Midwest, south feel the pinch
US motorists in parts of the Midwest and the South, including states that supported Trump, have seen some of the steepest increases in fuel costs since the conflict in Iran started.
In Georgia, a swing state, average retail gasoline prices rose 40.1 cents a gallon over the past week, according to fuel tracking site GasBuddy.
Andrenna McDaniel, a health care insurance worker in South Fulton, Georgia, said she was surprised to see prices skyrocket overnight.
“They jumped up so quickly,” she said on Friday, adding that she does not agree with the war at all.
McDaniel, a Democrat, said that for now she is only driving for the most important things, ⁠and feels lucky that she works from home so she does not have to drive as ‌much as other people do. Georgia voted for Donald Trump in the 2024 election.
Trump voter ‌Richard Soule, 69, a US Air Force veteran and a retired firefighter, said ​a little pain at the pump is worth Trump’s efforts to ‌protect America.
“When President Trump went in there and bombed out their nuclear, and they just thumbed their nose at it, ‌I believe he did the right thing at the right time,” Soule said on Friday as he filled up his Ford F-150 truck in Marietta, Georgia.
Other states, including Indiana and West Virginia have seen prices rise by 44.3 cents and 43.9 cents, respectively.

Prices may rise further
More pain may be on the way, analysts said, as oil prices continue to trend upward. On Friday, US oil futures settled at $90.90 a barrel, up nearly $10 and ‌the biggest single-day rise since April 2020.
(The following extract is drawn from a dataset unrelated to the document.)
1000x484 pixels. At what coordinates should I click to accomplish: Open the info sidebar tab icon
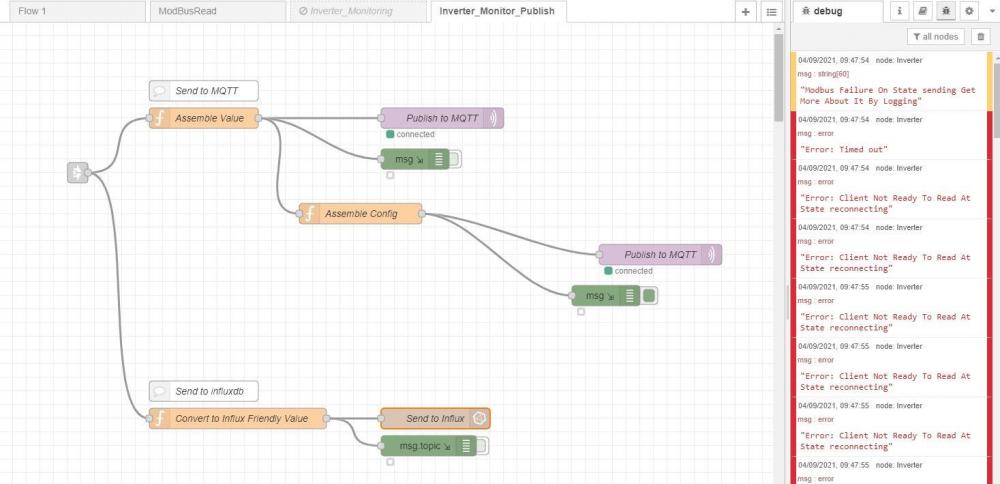[x=899, y=11]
“Given current market conditions, the national average price of gasoline could climb toward $3.50 to $3.70 per gallon in the coming days if oil continues rising and supply ⁠disruptions persist,” GasBuddy analyst Patrick De ⁠Haan said.
The disruptions in the Middle East and the Strait of Hormuz, a key trade conduit, have boosted demand for US oil abroad, which in turn has driven up prices for domestic refiners too.
“The US has weaned itself off of its dependence on Middle Eastern crude, but obviously Asian refineries, and to a lesser extent, European refineries have not,” Denton Cinquegrana, chief oil analyst with OPIS. “That’s what you’re seeing happen in the spot market, because the demand for US exports rise, and so the price rise.”
Seasonal factors could add further pressure. Gasoline prices typically go up in the spring and peak in the summer due to higher gasoline demand and production of summer-blend gasoline, which is more costly to produce. Diesel fuel saw an even more aggressive jump since Iran began retaliating against US and Israeli strikes, significantly disrupting shipping in the Strait of Hormuz.
Global diesel inventories have remained in tight supply due to heavy demand for heating and power generation during a prolonged winter in the US and other parts of the world and a structural tightness of refining ​capacity. Sticker prices of everything from food to furniture go up ​when the cost of diesel goes up, as the fuel is mainly used in freight transportation, manufacturing, agriculture, and global shipping, analysts said.
“In a world where buzzword seems to be ‘affordability’, that is certainly not going to help,” Cinquegrana said.